Turn the material below, from its first line through the line that contains "will pyautogui.click(x=23, y=417).", into a Markdown table with the columns Row and Line. Number each line and skip any blank ones.
____________________
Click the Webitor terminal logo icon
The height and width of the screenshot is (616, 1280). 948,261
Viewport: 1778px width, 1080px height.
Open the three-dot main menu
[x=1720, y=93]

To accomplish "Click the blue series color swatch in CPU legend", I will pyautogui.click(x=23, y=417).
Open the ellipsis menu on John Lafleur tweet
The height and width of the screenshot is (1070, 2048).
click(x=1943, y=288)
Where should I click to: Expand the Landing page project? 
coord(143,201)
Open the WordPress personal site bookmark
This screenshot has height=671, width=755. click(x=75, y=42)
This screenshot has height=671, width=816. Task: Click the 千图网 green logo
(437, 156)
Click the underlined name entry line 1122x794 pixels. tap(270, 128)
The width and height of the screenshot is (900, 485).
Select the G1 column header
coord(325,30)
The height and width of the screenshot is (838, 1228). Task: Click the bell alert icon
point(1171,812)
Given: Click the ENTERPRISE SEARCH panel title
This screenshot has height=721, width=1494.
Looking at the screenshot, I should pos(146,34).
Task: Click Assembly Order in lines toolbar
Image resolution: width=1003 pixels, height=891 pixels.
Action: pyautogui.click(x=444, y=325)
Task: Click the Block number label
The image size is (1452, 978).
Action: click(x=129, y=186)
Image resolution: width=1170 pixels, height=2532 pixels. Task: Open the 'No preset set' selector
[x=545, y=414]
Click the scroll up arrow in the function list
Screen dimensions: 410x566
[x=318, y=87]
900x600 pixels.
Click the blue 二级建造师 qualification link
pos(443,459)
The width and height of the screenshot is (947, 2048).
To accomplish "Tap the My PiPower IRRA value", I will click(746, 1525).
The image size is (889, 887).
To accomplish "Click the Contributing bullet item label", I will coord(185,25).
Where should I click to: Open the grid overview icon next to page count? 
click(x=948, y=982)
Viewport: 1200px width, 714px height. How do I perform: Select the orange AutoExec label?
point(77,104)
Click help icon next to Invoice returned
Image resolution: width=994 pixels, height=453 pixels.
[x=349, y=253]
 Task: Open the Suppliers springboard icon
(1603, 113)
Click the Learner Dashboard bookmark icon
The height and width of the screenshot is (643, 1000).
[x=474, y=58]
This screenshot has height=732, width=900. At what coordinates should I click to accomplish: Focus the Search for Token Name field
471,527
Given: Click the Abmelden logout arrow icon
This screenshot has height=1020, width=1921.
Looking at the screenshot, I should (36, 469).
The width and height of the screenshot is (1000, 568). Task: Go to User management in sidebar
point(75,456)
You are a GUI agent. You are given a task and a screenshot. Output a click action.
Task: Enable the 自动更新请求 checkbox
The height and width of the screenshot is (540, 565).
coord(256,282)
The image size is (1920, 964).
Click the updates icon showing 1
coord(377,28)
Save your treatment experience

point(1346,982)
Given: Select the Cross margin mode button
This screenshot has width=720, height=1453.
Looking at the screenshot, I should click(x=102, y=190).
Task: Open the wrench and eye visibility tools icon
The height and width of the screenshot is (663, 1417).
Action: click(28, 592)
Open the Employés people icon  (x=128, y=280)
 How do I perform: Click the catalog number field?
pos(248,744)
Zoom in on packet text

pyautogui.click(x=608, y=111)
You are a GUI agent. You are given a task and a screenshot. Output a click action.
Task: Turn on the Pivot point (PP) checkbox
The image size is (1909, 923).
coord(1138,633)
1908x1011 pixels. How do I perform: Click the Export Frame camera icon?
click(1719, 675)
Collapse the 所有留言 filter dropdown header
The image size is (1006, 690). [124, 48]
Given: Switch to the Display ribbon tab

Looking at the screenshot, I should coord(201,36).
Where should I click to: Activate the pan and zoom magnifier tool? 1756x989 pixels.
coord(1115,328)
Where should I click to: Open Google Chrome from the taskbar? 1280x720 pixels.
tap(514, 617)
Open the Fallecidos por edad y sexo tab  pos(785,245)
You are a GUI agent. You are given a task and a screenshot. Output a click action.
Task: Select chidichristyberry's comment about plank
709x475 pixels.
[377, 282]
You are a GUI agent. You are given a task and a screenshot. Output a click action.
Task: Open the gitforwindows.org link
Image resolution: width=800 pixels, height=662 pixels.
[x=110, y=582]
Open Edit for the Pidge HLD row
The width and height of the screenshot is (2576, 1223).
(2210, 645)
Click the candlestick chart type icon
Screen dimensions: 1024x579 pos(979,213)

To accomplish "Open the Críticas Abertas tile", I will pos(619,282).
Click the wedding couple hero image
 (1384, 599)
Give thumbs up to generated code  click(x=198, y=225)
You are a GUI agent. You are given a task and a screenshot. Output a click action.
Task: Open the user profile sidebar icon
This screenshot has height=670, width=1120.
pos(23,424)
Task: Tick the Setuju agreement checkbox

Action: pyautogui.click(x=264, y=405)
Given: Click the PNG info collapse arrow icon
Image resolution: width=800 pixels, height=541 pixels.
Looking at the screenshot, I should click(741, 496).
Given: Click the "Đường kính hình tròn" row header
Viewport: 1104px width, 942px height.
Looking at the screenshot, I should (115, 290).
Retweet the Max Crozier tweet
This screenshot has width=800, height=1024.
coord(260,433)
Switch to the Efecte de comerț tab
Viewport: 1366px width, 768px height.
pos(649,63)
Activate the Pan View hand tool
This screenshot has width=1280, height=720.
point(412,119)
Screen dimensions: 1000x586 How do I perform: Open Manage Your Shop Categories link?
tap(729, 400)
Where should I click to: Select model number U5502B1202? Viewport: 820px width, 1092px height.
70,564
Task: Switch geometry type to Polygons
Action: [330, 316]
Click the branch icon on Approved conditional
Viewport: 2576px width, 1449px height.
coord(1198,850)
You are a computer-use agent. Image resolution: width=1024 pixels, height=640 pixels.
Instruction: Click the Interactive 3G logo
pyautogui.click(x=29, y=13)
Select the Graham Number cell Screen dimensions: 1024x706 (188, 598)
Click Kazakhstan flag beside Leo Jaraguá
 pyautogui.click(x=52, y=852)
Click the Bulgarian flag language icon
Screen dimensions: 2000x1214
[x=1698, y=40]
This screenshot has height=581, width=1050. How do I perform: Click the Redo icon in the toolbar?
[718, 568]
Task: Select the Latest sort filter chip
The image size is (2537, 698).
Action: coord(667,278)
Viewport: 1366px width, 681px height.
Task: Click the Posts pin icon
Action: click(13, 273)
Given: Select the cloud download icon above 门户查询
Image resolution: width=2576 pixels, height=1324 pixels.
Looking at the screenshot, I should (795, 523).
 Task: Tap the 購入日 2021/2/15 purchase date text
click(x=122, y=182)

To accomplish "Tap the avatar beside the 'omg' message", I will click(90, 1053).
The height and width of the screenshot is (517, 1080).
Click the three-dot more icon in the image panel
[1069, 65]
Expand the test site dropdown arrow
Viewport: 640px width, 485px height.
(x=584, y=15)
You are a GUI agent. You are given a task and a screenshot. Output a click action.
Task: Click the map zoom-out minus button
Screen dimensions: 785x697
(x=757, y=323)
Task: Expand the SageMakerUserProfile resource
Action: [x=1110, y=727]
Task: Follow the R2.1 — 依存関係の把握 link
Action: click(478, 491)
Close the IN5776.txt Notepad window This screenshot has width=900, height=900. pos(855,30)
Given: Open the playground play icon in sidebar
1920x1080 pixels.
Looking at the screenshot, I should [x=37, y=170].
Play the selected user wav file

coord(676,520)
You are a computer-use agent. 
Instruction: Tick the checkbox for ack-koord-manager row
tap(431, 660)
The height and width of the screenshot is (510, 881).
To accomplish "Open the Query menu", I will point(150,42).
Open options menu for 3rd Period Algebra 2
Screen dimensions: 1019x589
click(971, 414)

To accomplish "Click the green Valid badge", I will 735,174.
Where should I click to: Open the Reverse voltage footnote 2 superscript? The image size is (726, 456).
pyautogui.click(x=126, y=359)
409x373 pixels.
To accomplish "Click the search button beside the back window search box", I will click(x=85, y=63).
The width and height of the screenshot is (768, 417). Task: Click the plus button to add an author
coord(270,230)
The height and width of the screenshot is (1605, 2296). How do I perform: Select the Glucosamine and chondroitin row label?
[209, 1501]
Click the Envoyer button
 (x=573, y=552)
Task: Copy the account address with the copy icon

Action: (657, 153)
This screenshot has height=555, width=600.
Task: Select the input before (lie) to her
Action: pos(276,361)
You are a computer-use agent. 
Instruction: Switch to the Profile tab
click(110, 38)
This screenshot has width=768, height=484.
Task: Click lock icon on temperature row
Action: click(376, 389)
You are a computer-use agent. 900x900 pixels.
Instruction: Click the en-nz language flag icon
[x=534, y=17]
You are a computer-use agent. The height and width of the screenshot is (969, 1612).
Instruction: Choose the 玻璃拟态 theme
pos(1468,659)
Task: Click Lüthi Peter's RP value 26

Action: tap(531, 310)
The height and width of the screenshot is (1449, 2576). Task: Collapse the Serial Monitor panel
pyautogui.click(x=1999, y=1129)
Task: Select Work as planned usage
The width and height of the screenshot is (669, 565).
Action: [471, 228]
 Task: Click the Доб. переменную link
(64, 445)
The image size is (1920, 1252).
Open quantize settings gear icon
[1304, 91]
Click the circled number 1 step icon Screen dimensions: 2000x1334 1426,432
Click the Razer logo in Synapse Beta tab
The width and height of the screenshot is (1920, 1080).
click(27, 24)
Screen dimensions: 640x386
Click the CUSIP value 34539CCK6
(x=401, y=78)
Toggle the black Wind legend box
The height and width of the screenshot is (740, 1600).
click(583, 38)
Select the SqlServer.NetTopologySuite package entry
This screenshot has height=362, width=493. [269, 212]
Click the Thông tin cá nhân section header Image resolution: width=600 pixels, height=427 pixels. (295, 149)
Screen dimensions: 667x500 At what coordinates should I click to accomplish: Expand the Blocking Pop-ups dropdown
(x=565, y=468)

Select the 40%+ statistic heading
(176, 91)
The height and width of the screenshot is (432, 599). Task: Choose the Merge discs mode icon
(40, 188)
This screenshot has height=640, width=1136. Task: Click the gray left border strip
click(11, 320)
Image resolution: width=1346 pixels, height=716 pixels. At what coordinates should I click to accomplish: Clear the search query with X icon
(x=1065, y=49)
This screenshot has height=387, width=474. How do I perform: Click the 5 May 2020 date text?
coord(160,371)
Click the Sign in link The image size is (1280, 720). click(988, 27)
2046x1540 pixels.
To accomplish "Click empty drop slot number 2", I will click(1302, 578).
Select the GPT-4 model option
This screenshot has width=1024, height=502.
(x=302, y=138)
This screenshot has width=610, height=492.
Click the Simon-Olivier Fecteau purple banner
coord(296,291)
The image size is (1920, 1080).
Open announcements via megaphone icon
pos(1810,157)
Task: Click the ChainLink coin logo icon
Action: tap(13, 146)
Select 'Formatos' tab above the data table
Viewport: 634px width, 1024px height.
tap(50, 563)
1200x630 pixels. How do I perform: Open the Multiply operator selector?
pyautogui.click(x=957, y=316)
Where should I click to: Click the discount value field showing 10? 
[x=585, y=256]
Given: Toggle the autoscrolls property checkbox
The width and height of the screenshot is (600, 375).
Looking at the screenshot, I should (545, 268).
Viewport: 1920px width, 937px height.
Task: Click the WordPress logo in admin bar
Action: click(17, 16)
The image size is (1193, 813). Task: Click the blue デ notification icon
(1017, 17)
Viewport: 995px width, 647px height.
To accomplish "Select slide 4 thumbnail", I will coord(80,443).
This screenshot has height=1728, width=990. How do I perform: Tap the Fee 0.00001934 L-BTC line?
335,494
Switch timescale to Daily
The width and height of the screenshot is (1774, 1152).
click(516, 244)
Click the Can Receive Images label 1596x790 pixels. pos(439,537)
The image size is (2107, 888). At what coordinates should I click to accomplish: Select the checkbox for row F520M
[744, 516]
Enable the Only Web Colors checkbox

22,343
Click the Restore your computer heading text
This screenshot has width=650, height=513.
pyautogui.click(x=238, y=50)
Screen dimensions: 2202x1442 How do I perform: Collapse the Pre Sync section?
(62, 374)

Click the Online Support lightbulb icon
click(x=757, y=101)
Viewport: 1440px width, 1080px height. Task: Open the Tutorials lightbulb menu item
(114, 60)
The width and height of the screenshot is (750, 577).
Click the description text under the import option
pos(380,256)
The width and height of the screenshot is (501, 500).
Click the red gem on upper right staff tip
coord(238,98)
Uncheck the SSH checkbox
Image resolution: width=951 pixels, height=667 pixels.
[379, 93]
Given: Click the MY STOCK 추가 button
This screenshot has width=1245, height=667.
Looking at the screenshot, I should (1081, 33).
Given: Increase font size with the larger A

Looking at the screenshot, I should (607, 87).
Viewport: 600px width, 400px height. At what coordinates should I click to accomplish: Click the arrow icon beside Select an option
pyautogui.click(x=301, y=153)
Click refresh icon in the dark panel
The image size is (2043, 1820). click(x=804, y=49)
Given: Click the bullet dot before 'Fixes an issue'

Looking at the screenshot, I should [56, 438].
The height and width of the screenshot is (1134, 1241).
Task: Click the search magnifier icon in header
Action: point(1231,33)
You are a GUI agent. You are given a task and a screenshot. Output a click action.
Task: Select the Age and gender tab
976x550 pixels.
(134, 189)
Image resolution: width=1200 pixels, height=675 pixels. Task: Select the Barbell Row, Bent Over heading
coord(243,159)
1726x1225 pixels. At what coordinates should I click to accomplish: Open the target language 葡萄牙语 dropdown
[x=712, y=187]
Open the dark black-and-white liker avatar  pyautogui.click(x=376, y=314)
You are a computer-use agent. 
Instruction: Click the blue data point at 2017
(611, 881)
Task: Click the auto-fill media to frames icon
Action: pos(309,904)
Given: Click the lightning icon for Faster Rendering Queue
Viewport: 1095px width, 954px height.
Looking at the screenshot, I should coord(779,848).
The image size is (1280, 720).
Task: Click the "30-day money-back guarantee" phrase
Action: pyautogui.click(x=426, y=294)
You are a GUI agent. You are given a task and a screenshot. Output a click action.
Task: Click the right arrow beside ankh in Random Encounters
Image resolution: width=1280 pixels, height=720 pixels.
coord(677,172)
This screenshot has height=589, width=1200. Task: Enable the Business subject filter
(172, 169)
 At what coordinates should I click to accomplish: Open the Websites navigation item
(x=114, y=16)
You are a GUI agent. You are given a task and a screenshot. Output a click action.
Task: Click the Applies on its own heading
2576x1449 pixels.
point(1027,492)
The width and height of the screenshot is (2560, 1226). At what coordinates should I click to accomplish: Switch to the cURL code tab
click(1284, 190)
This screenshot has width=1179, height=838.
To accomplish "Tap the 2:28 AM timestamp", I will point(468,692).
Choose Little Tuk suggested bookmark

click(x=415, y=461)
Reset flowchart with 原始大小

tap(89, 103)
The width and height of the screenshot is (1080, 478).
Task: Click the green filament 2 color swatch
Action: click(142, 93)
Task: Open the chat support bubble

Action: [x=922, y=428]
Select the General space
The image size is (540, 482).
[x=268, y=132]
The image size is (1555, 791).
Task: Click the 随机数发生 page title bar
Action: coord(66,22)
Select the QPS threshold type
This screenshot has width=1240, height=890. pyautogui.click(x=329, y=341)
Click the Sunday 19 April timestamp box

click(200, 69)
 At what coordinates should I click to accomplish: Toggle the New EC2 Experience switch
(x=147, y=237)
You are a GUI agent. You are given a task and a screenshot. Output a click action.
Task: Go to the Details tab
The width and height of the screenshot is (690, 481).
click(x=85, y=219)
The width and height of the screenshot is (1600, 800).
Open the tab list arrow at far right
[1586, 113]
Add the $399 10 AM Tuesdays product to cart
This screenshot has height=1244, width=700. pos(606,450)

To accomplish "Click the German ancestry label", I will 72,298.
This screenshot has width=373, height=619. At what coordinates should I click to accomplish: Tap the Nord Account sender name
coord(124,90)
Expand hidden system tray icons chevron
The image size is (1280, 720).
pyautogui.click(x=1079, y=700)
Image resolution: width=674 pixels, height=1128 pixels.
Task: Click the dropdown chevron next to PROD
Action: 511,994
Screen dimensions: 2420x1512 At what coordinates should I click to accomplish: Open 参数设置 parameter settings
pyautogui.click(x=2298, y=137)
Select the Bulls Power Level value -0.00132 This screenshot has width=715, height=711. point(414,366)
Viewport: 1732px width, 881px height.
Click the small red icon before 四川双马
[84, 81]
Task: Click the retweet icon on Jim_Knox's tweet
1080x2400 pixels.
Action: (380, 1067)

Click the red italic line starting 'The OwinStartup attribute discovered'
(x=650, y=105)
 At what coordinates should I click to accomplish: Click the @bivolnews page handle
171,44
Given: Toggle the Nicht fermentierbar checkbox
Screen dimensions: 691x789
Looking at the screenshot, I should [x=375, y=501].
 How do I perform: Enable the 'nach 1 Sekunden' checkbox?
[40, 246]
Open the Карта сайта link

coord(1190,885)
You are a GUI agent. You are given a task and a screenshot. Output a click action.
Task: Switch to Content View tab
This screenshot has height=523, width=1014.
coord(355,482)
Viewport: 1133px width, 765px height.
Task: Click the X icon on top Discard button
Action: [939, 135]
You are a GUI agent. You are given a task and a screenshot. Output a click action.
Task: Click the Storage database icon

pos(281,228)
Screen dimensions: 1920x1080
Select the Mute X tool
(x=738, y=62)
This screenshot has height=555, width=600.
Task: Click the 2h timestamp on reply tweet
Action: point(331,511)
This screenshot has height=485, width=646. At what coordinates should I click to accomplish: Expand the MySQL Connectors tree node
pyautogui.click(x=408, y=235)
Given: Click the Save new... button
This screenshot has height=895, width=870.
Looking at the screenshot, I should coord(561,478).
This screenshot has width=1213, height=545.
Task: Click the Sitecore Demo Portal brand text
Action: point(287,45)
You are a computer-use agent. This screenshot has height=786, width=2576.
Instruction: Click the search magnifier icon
____________________
→ Solution to this problem:
| Row | Line |
|---|---|
| 1 | Click the Webitor terminal logo icon |
| 2 | The height and width of the screenshot is (616, 1280). 948,261 |
| 3 | Viewport: 1778px width, 1080px height. |
| 4 | Open the three-dot main menu |
| 5 | [x=1720, y=93] |
| 6 | To accomplish "Click the blue series color swatch in CPU legend", I will pyautogui.click(x=23, y=417). |